- REQUIRED WORK
Every line in the records below between the one holding "Instruction: Open the Birchbox" and the one holding "Task: Click the grey True Range legend swatch", inclusive, is to be set down exactly; all other lines are to be left out.

===== SUPPLIED MATERIAL =====

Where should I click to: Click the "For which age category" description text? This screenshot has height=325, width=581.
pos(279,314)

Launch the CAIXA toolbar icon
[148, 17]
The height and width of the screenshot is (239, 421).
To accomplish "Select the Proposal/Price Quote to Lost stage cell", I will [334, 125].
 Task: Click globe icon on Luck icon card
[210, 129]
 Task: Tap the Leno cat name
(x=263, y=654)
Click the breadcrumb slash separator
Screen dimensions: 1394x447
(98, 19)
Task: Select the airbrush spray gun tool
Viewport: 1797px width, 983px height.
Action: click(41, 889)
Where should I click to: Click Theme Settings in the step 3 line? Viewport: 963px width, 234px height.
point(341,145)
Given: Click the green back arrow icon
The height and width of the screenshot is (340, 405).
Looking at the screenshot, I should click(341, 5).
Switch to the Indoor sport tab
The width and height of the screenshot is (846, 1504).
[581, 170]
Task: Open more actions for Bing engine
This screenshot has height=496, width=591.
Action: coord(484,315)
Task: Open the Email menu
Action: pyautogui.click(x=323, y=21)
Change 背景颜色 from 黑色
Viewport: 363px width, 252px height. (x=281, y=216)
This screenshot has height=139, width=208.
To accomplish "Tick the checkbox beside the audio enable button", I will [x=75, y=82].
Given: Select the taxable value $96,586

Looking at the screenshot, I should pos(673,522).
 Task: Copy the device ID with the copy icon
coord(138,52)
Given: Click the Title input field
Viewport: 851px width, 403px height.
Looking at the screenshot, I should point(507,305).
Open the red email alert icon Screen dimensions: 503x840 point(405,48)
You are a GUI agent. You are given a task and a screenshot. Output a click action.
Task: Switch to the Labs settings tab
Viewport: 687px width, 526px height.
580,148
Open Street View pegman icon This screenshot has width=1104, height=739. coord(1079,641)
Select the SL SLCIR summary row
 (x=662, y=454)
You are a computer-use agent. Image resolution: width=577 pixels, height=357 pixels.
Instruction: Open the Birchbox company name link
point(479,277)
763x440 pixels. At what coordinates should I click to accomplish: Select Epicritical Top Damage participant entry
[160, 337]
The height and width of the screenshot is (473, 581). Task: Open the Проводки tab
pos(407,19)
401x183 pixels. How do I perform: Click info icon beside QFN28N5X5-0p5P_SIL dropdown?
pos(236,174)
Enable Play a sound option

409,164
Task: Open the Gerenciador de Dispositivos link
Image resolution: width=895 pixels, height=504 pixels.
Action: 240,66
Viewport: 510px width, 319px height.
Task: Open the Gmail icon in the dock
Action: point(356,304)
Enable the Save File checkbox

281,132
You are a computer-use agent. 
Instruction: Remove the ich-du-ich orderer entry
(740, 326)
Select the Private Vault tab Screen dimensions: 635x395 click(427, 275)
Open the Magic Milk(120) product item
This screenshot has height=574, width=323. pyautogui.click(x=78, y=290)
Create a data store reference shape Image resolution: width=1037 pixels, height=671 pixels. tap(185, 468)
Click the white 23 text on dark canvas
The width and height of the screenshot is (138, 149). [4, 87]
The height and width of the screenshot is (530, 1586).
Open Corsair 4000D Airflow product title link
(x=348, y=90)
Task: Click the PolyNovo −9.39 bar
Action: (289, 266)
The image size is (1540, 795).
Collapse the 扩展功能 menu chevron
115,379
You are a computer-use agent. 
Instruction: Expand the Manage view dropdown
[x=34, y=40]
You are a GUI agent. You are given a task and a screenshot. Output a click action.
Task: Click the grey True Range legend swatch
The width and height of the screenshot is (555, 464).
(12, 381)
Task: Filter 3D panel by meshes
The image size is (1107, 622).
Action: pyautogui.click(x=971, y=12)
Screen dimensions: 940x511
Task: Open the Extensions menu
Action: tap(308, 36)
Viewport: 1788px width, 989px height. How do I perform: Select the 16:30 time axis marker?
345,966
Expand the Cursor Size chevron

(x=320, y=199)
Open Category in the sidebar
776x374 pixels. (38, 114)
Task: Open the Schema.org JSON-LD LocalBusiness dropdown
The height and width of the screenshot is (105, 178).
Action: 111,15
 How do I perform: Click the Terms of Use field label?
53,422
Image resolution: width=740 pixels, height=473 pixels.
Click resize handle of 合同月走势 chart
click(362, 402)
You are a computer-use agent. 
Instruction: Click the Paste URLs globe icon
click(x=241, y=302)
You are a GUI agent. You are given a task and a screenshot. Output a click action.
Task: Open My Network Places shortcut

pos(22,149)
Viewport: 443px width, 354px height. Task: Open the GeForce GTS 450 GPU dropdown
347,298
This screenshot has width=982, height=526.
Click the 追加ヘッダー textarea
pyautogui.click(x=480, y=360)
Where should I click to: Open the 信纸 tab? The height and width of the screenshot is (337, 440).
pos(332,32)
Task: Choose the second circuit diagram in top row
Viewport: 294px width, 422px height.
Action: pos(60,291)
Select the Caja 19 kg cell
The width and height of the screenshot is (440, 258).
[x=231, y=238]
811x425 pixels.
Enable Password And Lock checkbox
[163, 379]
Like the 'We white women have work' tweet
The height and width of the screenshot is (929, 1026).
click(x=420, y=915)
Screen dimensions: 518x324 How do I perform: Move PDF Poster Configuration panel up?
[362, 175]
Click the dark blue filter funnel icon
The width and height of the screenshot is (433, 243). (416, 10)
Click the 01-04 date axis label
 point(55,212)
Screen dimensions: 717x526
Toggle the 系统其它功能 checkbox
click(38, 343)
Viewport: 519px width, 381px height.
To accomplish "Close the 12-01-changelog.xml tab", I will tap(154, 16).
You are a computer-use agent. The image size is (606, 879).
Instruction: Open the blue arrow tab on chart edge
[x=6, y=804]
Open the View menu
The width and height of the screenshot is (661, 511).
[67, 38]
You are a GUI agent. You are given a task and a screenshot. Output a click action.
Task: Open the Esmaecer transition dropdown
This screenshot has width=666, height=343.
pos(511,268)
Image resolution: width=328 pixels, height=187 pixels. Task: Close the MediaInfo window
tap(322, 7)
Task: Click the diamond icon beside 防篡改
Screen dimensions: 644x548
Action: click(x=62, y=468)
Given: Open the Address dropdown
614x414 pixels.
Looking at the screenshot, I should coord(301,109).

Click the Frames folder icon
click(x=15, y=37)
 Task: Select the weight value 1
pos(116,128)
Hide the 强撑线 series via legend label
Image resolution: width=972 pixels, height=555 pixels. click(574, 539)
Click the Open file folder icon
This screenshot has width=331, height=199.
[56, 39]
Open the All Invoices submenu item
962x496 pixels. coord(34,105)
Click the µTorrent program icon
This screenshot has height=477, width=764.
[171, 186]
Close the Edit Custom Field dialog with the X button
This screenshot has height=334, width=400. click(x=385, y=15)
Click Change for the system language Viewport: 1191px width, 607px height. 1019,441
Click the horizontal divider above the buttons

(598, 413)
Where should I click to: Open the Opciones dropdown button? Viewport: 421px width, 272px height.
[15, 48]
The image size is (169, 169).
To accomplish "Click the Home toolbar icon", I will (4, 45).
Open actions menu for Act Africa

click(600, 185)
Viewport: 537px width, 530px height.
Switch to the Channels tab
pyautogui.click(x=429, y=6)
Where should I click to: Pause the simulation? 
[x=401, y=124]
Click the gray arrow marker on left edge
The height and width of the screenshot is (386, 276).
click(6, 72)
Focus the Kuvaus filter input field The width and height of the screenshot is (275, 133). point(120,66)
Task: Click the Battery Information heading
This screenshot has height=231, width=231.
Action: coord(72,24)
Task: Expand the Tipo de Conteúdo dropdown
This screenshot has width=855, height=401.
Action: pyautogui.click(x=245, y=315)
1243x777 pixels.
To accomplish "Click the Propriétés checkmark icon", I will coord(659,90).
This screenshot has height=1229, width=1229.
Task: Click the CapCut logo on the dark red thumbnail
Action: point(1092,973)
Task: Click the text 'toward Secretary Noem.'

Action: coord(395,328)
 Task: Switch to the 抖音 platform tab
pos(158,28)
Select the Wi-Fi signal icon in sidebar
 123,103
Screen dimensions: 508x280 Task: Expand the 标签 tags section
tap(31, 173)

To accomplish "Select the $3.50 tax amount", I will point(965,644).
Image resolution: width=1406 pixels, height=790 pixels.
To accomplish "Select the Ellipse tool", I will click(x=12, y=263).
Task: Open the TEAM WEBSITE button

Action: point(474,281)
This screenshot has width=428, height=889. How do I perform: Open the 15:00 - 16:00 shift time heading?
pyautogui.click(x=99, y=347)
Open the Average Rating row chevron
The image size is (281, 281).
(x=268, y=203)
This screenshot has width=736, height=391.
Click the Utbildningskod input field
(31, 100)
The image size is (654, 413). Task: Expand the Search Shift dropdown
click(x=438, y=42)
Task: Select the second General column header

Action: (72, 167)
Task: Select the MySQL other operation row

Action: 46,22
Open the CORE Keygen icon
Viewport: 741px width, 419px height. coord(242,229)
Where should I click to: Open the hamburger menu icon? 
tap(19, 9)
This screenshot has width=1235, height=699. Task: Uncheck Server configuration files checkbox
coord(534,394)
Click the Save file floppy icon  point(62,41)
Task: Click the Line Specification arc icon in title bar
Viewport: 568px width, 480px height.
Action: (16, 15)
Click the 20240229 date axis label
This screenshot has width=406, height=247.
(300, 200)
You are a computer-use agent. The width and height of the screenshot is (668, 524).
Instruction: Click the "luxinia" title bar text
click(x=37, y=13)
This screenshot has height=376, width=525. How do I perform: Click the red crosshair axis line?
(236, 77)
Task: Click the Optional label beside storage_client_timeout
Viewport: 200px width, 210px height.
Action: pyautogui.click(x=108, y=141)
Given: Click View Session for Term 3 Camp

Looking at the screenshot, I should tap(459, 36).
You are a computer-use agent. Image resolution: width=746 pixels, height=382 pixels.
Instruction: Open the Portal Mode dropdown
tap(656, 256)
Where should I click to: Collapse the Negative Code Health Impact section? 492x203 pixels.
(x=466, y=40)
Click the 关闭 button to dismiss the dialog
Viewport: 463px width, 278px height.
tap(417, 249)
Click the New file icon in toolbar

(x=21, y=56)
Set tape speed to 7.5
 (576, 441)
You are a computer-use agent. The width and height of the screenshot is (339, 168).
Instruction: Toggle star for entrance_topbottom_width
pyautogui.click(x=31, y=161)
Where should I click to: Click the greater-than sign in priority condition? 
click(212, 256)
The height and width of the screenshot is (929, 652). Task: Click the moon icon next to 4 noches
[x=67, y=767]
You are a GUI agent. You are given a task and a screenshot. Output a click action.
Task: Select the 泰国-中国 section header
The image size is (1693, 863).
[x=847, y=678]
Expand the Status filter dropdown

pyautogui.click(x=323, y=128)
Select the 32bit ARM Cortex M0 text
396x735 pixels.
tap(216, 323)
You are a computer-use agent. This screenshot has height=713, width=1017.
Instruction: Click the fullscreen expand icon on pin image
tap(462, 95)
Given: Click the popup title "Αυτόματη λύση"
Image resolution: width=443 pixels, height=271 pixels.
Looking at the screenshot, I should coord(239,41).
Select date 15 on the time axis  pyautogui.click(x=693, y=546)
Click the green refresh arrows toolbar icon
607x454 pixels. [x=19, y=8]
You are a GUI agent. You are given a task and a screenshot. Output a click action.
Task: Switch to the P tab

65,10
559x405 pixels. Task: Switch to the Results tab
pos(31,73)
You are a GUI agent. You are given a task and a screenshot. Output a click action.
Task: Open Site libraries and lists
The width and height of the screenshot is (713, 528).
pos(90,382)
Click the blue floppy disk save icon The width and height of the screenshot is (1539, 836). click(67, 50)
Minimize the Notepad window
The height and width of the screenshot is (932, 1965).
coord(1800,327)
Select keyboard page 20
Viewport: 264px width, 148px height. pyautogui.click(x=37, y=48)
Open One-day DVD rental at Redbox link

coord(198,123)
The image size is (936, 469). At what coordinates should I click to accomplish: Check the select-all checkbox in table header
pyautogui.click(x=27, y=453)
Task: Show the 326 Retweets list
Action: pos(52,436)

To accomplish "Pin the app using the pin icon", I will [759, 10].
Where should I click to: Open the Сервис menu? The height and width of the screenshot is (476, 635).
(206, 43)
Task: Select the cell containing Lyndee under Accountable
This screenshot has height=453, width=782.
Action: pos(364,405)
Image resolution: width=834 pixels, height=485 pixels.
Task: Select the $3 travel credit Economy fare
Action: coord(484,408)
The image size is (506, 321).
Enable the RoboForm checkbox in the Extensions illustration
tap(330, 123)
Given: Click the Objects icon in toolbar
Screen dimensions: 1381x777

=====

- EXERCISE RESPONSE
Instruction: Open the Birchbox company name link
point(479,277)
763x440 pixels. At what coordinates should I click to accomplish: Select Epicritical Top Damage participant entry
[160, 337]
The height and width of the screenshot is (473, 581). Task: Open the Проводки tab
pos(407,19)
401x183 pixels. How do I perform: Click info icon beside QFN28N5X5-0p5P_SIL dropdown?
pos(236,174)
Enable Play a sound option

409,164
Task: Open the Gerenciador de Dispositivos link
Image resolution: width=895 pixels, height=504 pixels.
Action: 240,66
Viewport: 510px width, 319px height.
Task: Open the Gmail icon in the dock
Action: point(356,304)
Enable the Save File checkbox

281,132
You are a computer-use agent. 
Instruction: Remove the ich-du-ich orderer entry
(740, 326)
Select the Private Vault tab Screen dimensions: 635x395 click(427, 275)
Open the Magic Milk(120) product item
This screenshot has height=574, width=323. pyautogui.click(x=78, y=290)
Create a data store reference shape Image resolution: width=1037 pixels, height=671 pixels. tap(185, 468)
Click the white 23 text on dark canvas
The width and height of the screenshot is (138, 149). [4, 87]
The height and width of the screenshot is (530, 1586).
Open Corsair 4000D Airflow product title link
(x=348, y=90)
Task: Click the PolyNovo −9.39 bar
Action: (289, 266)
The image size is (1540, 795).
Collapse the 扩展功能 menu chevron
115,379
You are a computer-use agent. 
Instruction: Expand the Manage view dropdown
[x=34, y=40]
You are a GUI agent. You are given a task and a screenshot. Output a click action.
Task: Click the grey True Range legend swatch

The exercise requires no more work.